Ao se encontrar com a mãe de um menino de 5 anos, Andreia ouviu o relato de que a criança chorava com frequência ao voltar da escola. Ele dizia que queria mudar de cor: “virar” branco. Desde muito pequeno, se julgava feio e queria pertencer a outro grupo étnico: os colegas faziam graça do seu cabelo. “Ele estava aprendendo que ser negro é ruim e ser branco é bom”, diz Andreia.


Para a pesquisadora, uma das análises mais equivocadas em casos como este é concluir que a própria criança está sendo racista. “Esta tem sido a análise de 99% dos professores com quem atuei nos programas de capacitação. Trata-se de uma análise errônea, racista e equivocada, que existe na mentalidade de muitos professores. Ela culpa a criança e tira a responsabilidade da escola, dos adultos e da mídia, que só mostram um modelo branco a ser seguido”, diz.


Cinco anos antes do surgimento da Lei 10.639, a educadora Eliane Cavalleiro detectou a existência de racismo velado em salas de aula da educação infantil. A pesquisadora percebeu que as crianças negras muitas vezes ficavam de fora de brincadeiras com representações de papéis de mãe e filha, por exemplo, por causa da diferença racial. “O modo como os professores concebem o cotidiano escolar e as relações interpessoais nele estabelecidas dificulta a percepção dos conflitos étnicos e, inclusive, a realização de um trabalho sistemático que propicie a convivência multiétnica, já que para elas esses problemas inexistem”, afirma Eliane, em dissertação defendida na faculdade de Educação da USP.


O racismo velado, portanto, ainda precisa ser enfrentado, inclusive pelos professores. “O racismo existe e está na sala de aula. O que eu vejo é que pela formação dos professores há uma despreocupação em relação ao tratamento de temas e situações do cotidiano ligadas ao racismo”, diz Marise de Santana, coordenadora do Grupo de Pesquisa Educação e Relações Étnicas: Saberes e Práticas do Legado Africano e Indígena – ODEERE.


O caso do menino expõe não só a desigualdade racial nas escolas, como também a falta da abordagem de heróis negros, seja nos livros infantis trabalhados nas escolas, como também em todo o currículo, como propõe a lei. “A gente sabe que houve avanços importantes no material didático, está melhor hoje do que alguns anos atrás. Mas esse ainda não se tornou um conteúdo amplamente trabalhado dentro da escola”, diz Rosana.
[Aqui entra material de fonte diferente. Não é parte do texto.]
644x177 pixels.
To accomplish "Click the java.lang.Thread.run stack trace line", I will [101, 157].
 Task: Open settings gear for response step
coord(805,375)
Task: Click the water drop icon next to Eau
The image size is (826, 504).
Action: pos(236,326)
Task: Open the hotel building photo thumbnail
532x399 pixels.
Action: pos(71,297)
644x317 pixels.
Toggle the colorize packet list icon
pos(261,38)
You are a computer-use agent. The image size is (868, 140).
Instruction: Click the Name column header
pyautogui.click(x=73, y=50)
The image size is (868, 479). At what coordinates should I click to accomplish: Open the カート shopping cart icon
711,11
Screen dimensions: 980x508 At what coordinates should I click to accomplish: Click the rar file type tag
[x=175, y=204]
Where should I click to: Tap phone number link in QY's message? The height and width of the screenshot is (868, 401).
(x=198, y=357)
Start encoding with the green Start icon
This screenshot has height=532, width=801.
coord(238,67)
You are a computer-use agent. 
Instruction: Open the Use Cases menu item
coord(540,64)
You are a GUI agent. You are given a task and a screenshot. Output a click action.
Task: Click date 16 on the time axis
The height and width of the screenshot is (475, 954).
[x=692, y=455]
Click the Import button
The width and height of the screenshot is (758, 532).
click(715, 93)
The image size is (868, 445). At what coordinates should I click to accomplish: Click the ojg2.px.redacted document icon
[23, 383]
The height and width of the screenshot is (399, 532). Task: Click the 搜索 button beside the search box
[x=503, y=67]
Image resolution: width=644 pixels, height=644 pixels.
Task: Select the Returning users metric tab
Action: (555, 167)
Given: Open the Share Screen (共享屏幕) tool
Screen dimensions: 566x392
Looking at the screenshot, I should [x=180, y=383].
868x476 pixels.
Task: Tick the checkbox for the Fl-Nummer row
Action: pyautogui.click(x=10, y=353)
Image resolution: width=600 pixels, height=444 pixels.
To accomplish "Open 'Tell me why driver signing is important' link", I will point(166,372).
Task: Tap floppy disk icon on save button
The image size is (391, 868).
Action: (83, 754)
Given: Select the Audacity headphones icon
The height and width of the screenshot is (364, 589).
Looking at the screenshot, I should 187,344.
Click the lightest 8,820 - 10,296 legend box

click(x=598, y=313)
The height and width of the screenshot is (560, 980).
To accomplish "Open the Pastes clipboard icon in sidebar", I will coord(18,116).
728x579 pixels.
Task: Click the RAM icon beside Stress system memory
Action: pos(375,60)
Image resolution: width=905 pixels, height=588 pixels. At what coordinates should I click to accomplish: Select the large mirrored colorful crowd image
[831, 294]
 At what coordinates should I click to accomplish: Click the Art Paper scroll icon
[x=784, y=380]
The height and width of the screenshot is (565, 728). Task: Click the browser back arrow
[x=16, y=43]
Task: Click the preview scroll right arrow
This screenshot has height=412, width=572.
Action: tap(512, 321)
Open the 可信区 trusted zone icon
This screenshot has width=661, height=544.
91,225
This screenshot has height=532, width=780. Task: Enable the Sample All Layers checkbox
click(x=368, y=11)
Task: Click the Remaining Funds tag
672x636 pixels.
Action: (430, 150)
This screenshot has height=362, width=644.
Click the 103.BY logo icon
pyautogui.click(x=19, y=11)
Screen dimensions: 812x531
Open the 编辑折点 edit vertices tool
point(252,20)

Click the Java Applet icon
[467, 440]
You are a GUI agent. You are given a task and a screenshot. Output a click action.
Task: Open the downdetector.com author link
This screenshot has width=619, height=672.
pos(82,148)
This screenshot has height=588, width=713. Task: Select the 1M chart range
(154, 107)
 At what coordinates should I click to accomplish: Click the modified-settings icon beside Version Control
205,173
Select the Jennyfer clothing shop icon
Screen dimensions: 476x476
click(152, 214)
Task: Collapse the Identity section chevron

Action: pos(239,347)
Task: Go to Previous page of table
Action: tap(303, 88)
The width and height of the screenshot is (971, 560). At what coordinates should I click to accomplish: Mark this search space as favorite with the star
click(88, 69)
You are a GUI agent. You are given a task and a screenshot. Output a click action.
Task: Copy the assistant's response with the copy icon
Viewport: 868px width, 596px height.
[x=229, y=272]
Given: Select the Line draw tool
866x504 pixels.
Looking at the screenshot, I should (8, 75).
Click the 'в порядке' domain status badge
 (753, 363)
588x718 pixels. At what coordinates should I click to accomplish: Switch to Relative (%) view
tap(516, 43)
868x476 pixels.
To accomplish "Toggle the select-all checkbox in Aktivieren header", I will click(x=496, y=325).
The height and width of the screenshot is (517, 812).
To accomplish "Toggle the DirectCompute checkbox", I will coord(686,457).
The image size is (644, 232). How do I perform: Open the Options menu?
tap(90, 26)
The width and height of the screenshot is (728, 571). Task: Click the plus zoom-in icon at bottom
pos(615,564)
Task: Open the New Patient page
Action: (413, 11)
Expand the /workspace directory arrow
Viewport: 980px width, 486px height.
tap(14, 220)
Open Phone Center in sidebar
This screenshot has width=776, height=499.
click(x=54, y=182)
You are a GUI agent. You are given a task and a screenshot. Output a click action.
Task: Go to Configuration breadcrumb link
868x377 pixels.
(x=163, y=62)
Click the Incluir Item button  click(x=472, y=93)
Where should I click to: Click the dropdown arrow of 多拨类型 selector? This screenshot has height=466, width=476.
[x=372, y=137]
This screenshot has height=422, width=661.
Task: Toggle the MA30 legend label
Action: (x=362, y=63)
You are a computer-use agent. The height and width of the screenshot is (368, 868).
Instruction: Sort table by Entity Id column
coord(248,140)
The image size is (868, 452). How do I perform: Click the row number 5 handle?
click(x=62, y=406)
De qualquer forma, mesmo não abrangendo a educação infantil, a lei está começando a afetá-la. “Nessa etapa, a leitura em sala de aula sempre foi feita a partir de clássicos europeus. Agora vemos que essa ideia de clássico remete a uma cultura que não é a nossa e começa a ser contestada, assim como começa a ser contestado o modelo de educação para um único modelo de criança”, diz Míghian Danae.








Influência no Enem


Diante da resistência das escolas em aplicar a Lei 10.639, o Ministério Público Federal instituiu um grupo de trabalho em Educação. A estratégia atual é, em consonância com o Instituto Nacional de Estudos e Pesquisas Educacionais (Inep), incluir questões sobre história da África e dos povos indígenas no Exame Nacional do Ensino Médio (Enem). O objetivo é induzir as escolas a abordar o tema em seus currículos, ou ao menos serem pressionadas pelos próprios alunos a fazê-lo. No último Enem, aplicado em outubro, seis questões versaram sobre o tema. O objetivo é chegar de cinco a oito questões por Exame.